Chodziła za mną taka szarlotka od lata, ale ciągle inne ciasta wypychały ją z kolejki na koniec. Ale wreszcie się doczekała. Dodatek smalcu do ciasta sprawił, że jest niezwykle krucha, do tego aromatyczna jak tak, jak sobie wyobrażałam. Pyszna, wprost rozpływa się w ustach.
forma 24×36 cm
Ciasto kruche
3 szklanki mąki pszennej
1 kostka masła/dobrej margaryny
1 łyżka smalcu
3/4 szklanki cukru
3 jajka
2 łyżeczki proszku do pieczenia
szczypta soli
Jabłka
1-1,2 kg jabłek / u mnie antonówka, waga obranych, bez gniazd nasiennych; 1,5-1,7 kg przed obraniem, można dać 2 kg/
sok z 1/2 cytryny
3 pomarańcze (ok.60 dkg)
1/2 szklanki wody
1 płaska łyżka mąki ziemniaczanej /na drugi raz mąkę zastąpię kisielem pomarańczowym – będzie lepszy kolor/
Wykonanie
Mąkę z tłuszczem wysiekać np. w malakserze, dodać resztę składników i krótko zagnieść lub siekać również w malakserze, Ciasto podzielić na 2 nierówne części – proporcja 2:1 ; większą schłodzić przez ok. 1 godz. w lodówce, mniejszą włożyć na ten czas do zamrażalnika.

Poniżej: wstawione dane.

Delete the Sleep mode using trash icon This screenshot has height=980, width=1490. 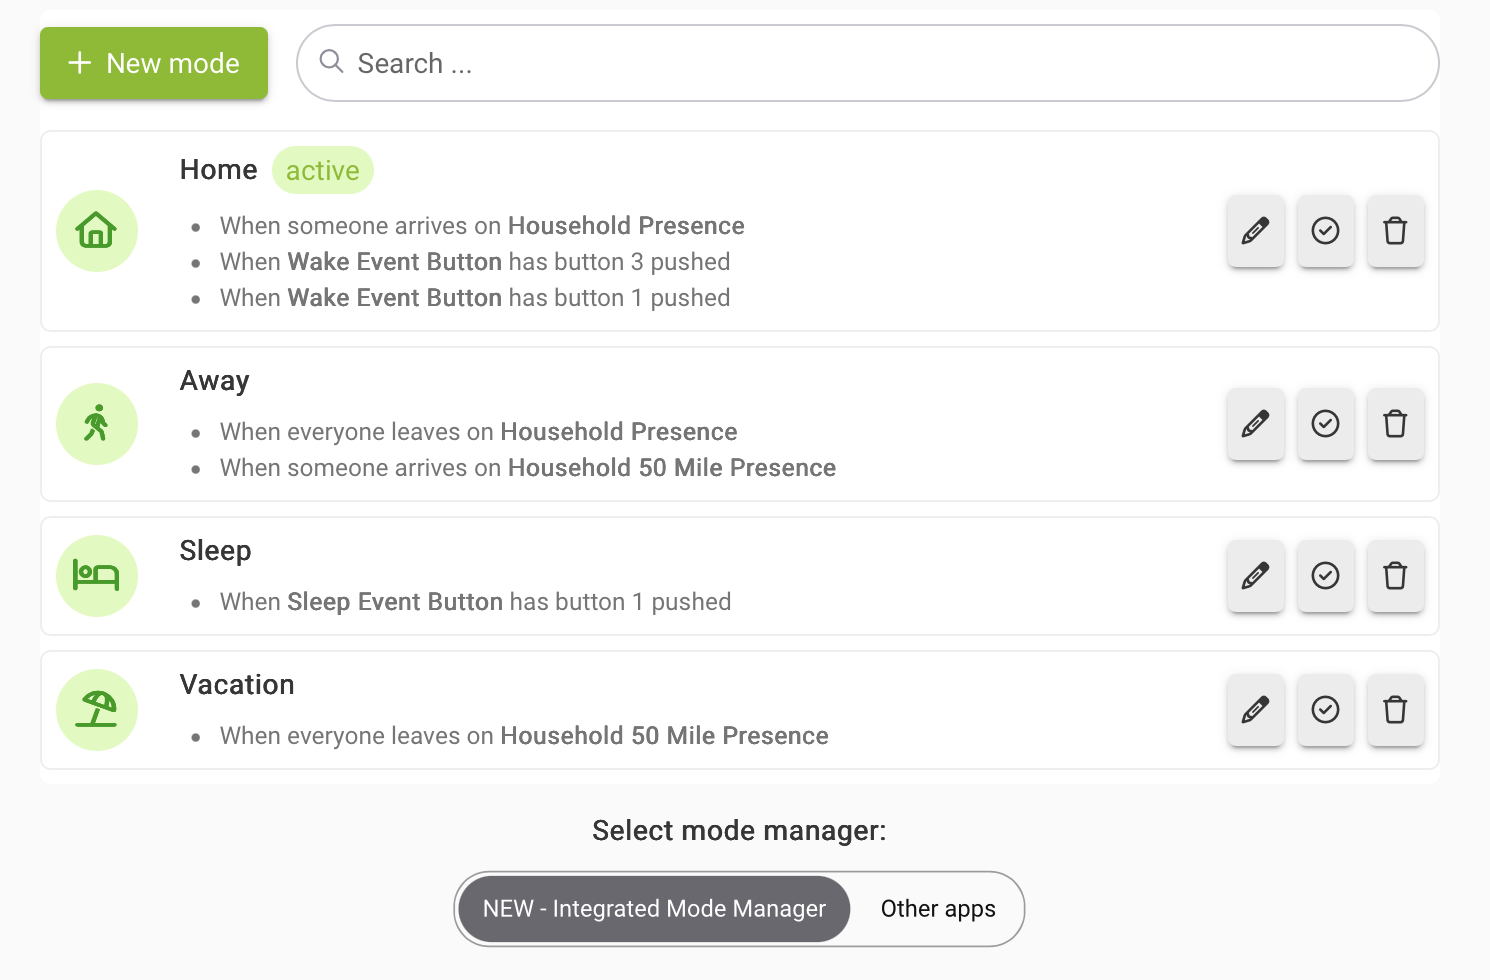1395,576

W międzyczasie, kiedy ciasto się chłodzi, przygotować nadzienie.
Jabłka obrać, pokroić w kostkę, skropić sokiem z cytryny, włożyć do rondla.
Oczyszczone ze skórki i albedo pomarańcze pokroić w kostkę i włożyć do rondla do jabłek. Wymieszać, dobrze podgrzać (nie smażyć), po czym dodać 1/2 szklanki wody wymieszanej z 1 łyżką mąki ziemniaczanej i zagęścić.
Schłodzone ciasto wyjąć z lodówki.
Większą częścią ciasta wylepić formę i boki /wyłożone papierem do pieczenia/, nakłuć widelcem i posypać bułką tartą. Na ciasto wyłożyć jabłka /lekko ostudzone/.
Na wierzch zetrzeć ciasto zamrożone.
Piec ok. 45-50 min. w temperaturze 170-180 st.C /II poziom piekarnika/.
Przed podaniem posypać cukrem pudrem.